その隙を狙うかのように、蛍が出口へと走り出す。


その目は、切なそうな色を浮かべていた。


「ゴホッ!ゴホッッ!!」


「……!」


沖田の口を押さえる手の指先の間から、真っ赤な液体が溢れ出る。


「けっこう効いたようですね?その様子だと?」


「……っ!」


不適そうに笑う桂。


あの沖田が圧されている。このままでは、桂にやられてしまうかもしれない。


逃げようとしていた蛍の足も、その貢献を見て止まっている。


飛び込むなら今だ。


月は勢いよく部屋の中へと飛び込み、桂に正面から斬りかかった。


「ぐっ…!」


月の刃が桂の腕を切り、桂が体制を崩す。


「沖田さん!」


「なんでここに!?……ゲホッ!ゲホッ!!」


激しく咳込む沖田。


これ以上戦わせるわけにはいない。


と、その時蛍が走り出す。


月は持っていた小刀で、蛍の足首を目掛けて放った。


「きゃあっ!」


蛍が地面に倒れ、痛みにもがく。


「蛍様!」


そのたった一瞬であった。それだけで、月には充分の隙であった。


「!」


月の刀が桂の首にあてがわれていた。


「月さん……!」


「ここまでです。観念して下さい。」


「やはり、あなたは侮れようのない女性ようですね。」


突然の登場にもかかわらず、一瞬にして戦況を変えてしまう。驚くべき戦闘能力を持った女だ。

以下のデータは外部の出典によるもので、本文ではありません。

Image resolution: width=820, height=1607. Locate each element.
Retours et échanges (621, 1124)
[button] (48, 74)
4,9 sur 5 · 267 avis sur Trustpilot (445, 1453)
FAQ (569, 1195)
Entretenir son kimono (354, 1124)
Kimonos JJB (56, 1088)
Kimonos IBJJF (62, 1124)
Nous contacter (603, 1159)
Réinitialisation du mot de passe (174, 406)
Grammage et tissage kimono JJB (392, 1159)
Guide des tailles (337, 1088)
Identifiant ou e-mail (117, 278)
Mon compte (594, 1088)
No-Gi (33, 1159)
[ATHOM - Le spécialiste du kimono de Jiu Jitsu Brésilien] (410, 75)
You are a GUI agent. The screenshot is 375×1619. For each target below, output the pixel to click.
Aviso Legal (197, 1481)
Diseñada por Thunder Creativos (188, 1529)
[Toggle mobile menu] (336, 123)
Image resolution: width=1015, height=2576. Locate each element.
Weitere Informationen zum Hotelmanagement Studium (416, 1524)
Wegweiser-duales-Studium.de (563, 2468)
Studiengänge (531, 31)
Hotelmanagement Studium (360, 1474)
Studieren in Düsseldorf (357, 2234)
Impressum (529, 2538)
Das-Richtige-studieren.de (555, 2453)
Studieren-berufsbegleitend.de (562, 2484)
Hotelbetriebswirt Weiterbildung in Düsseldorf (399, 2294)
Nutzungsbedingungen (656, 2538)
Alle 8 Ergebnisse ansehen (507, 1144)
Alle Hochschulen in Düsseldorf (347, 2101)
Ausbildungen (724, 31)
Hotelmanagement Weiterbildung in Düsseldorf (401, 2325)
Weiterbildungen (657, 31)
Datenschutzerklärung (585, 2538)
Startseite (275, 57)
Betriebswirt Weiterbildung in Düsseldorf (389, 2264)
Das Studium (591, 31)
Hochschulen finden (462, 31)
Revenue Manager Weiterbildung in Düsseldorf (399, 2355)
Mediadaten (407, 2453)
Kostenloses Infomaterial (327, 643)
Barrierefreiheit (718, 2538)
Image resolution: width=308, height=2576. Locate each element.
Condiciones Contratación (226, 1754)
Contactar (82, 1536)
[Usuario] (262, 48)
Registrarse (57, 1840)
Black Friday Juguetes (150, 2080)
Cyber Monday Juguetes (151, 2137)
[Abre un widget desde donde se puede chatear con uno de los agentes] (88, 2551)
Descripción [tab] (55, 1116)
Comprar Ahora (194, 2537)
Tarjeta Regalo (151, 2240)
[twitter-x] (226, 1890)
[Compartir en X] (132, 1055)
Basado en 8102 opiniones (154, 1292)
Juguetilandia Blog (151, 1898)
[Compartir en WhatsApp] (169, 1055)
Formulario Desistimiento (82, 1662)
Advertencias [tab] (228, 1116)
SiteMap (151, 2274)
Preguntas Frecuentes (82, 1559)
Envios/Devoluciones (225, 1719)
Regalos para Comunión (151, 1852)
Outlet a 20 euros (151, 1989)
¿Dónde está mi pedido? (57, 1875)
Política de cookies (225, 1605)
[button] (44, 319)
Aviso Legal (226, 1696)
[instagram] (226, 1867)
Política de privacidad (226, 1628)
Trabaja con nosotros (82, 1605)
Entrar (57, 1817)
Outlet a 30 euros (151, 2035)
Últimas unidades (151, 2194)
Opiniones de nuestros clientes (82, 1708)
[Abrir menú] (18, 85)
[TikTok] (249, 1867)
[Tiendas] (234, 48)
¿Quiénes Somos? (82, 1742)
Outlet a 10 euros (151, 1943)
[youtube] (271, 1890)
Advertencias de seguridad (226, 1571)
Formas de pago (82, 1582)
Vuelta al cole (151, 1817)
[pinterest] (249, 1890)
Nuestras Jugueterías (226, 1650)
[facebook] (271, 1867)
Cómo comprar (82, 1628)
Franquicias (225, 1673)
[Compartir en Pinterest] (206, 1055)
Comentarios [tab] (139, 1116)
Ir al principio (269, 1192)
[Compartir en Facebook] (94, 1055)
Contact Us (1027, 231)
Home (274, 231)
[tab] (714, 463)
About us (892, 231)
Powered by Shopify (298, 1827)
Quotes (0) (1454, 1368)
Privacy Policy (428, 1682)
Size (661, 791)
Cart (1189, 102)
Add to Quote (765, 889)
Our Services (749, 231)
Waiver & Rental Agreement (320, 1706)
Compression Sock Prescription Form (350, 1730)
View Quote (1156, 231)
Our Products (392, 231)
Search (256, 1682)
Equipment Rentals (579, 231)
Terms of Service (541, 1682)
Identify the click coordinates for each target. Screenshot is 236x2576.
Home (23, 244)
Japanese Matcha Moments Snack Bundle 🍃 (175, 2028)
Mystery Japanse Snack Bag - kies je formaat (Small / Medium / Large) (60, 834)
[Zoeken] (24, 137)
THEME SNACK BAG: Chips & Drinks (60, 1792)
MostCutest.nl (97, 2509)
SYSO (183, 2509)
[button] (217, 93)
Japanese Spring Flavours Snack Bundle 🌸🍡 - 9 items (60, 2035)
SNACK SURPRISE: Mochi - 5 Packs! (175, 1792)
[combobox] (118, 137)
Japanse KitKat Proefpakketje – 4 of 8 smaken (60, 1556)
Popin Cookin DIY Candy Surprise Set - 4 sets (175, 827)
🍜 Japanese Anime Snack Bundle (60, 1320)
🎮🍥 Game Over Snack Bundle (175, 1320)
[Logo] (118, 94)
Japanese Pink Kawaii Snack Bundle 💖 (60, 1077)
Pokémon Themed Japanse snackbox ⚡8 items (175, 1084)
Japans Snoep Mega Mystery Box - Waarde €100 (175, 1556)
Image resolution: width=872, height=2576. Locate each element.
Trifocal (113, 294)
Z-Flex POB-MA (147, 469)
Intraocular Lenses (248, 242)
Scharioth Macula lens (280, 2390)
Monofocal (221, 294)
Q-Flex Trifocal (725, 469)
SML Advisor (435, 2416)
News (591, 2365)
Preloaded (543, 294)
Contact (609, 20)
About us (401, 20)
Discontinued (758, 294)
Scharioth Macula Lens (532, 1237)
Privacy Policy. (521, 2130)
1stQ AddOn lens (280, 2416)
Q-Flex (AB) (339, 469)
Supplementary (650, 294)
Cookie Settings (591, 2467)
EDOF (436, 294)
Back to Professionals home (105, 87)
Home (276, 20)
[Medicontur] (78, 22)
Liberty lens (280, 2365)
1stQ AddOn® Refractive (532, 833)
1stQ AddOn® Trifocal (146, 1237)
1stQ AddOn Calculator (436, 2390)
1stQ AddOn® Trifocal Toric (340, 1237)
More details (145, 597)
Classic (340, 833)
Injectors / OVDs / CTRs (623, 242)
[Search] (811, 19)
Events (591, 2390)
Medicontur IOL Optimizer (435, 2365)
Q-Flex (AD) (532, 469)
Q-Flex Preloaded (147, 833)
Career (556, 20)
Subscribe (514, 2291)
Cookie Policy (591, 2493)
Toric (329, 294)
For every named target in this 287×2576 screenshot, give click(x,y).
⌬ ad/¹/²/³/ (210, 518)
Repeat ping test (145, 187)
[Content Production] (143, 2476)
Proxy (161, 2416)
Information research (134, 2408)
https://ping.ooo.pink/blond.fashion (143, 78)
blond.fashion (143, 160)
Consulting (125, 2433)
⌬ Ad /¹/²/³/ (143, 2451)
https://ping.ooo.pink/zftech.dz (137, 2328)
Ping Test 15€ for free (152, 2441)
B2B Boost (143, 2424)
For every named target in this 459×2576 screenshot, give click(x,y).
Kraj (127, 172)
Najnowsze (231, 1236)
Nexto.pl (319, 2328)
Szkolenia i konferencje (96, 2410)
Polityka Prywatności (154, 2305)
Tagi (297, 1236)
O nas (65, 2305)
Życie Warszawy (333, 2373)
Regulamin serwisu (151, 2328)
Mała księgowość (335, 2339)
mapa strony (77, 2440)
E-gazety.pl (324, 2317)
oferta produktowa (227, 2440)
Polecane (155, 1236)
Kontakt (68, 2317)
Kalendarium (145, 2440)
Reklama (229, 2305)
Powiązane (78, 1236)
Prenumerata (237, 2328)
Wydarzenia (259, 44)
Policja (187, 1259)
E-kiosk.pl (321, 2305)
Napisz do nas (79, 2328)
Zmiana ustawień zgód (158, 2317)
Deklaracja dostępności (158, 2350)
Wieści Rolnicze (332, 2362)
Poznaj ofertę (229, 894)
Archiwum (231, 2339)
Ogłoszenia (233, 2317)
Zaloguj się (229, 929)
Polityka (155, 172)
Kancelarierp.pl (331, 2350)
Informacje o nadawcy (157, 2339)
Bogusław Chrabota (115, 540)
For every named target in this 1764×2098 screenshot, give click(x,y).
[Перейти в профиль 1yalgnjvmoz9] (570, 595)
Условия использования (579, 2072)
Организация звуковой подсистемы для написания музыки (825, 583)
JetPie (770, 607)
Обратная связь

結婚しようとしていた仲だったとはいえ、桂は月の腕前を甘く見ていたようだ。


「一度くらいは、私の味方になって欲しかった。」


状況を察し桂が持っていた刀を手放し、刀が地面に落ちた。



こうして、京を巻き込もうとした長州の寡作は失敗に終わり、新撰組の長い一夜が終わったのである。







新撰組は長州の過激派浪士二十数名を討ち取り、七人に手傷を負わせ、二人を人質に取った。


結果としては新撰組は目覚ましい成果を納めたと言えるが、その新撰組の被害も少なくはなかった。


隊士の一人が戦死。


二人が重傷を負った。


傷を見たところ二人は助からないだろう。


そして、永倉は手に負傷をおい、平助も額に傷を負って動けなくなっていた。